The Lost Room, a Sci-Fi Network mini-series, is sold as a two-disc movie set, and it is truly amazing just how much is packed into those two discs. Peter Krause stars as a cop whose daughter, played by Elle Fanning, is lost in a rather unusual way. As he falls into the world of lost rooms and objects, he realizes that there is nothing he won't do to get her back.

During an investigation into what is not a routine robbery, Detective Joe Miller comes to have The Key in his possession, initiating his instruction with The Objects - of which The Key is one of the more sought-after. Reality splintered a long time ago in the small, relatively unknown Sunrise Motel. The Key opens Room 10, a room that didn't exist when the motel was in operation. His daughter ends up in that room, and disappears. This traumatic event launches him into an adventure to find her.

Along the way, he meets many people obsessed by The Objects. A potential friend, played by Julianna Margulies, is affiliated with a group that tracks down Objects. Kevin Pollak plays the "bad guy." Other notables include Peter Jacobson, Roger Bart and April Grace. Quite a few familiar faces show up here and there through the course of the show.

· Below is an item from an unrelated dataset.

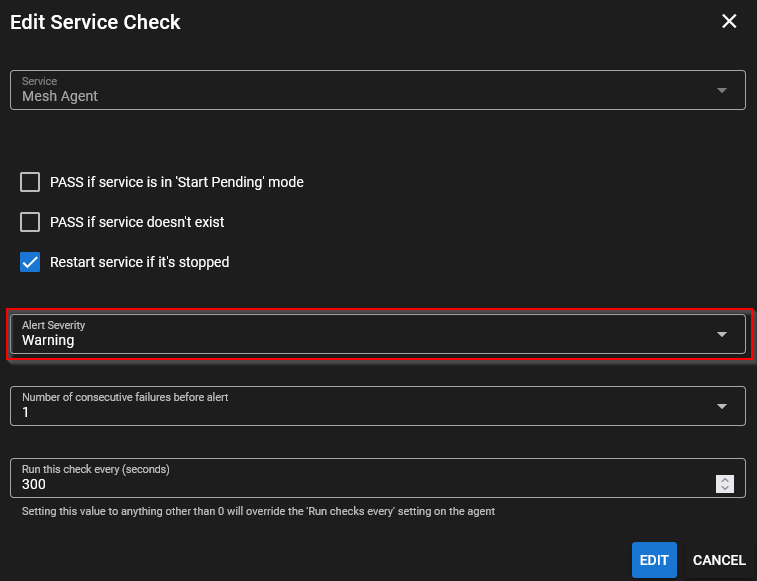Click the Alert Severity caret icon

722,334
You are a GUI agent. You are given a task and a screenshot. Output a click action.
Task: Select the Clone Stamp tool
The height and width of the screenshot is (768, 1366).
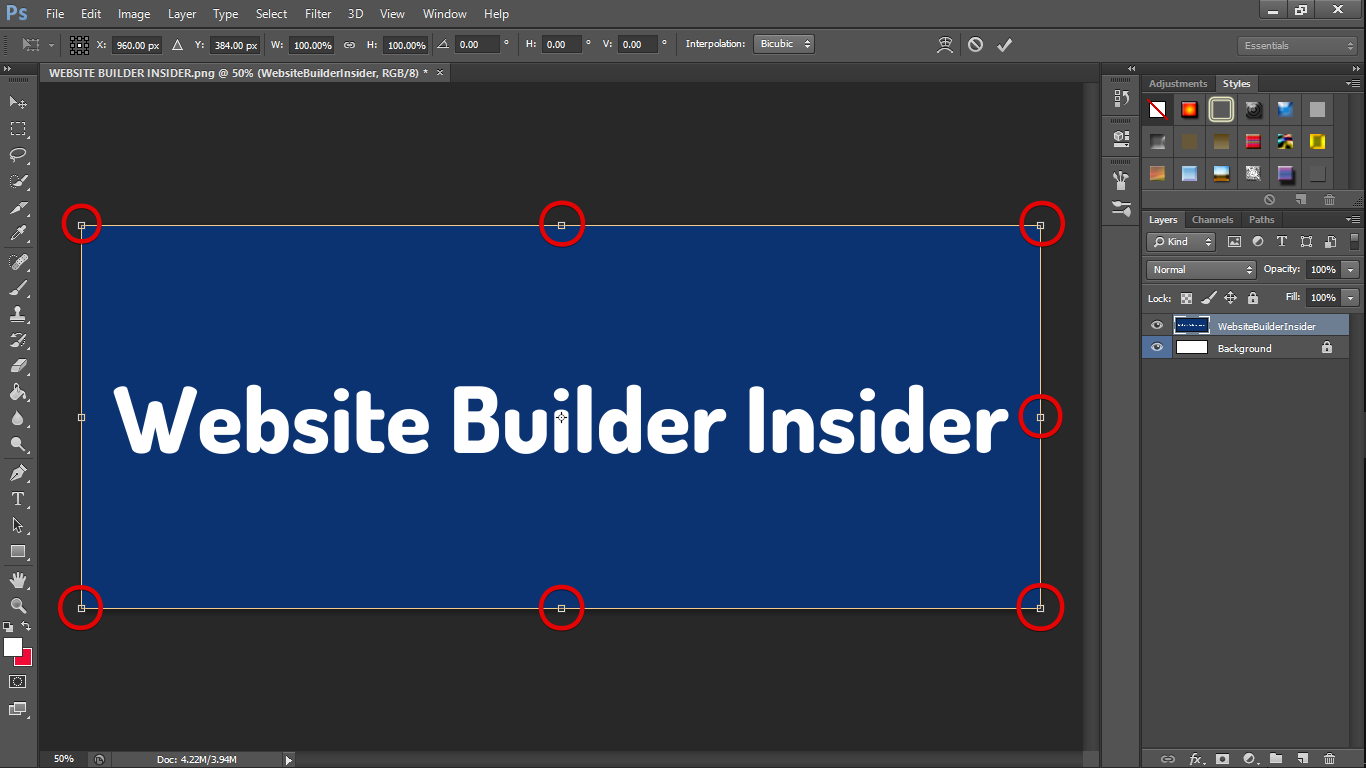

There are groups vying for control of the Objects, and individual people tracking them down. Margaret Cho portrays the feisty, money-grubbing third party who keeps track of all of The Objects - who has them, how long they've kept hold, where to find them now. She'll be happy to tell you, for an exorbitant price. The Legion wants to collect and destroy all of them. The Order for Reunification is trying to gather all of them, using them as a basis for a new cult.

The Key not only opens Room 10; it will open a door that leads anywhere. If the keyholder is not thinking of a specific destination, it will choose one at random. If he has a spot in mind, lo and behold, he will find himself there. The Bus Ticket, when touched, poofs people to a remote location in New Mexico. There are The Wristwatch, The Comb, The Polaroid; The Pencil creates a penny out of thin air - a get-rich very, very slow scheme - and The Comb stops time for about 10 seconds. The list of Objects is around 100 pieces, and people steal and kill to acquire them, all for different reasons. They attract each other, causing people who have an Object to encounter others who have them. This creates a number of very interesting scenarios.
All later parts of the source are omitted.